__PROBLEM TO WORK ON__. Count the lines below with the string "agent" in them. Only the number should be given.

__DATASET ENTRIES__.

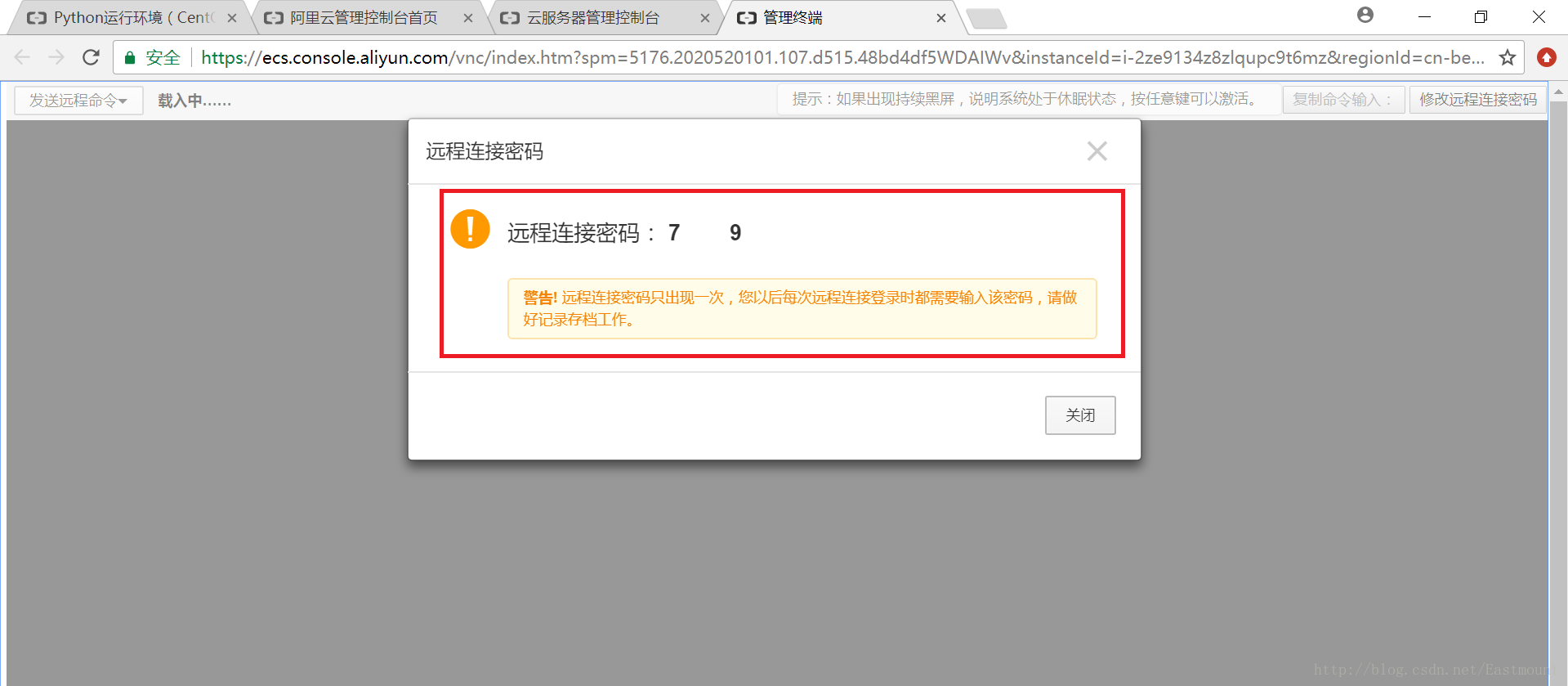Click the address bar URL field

---

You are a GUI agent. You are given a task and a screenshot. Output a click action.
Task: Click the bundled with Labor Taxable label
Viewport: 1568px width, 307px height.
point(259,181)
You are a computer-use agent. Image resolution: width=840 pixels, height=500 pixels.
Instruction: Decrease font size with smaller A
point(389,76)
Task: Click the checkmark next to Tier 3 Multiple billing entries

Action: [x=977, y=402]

__EXPECTED ANSWER__. 2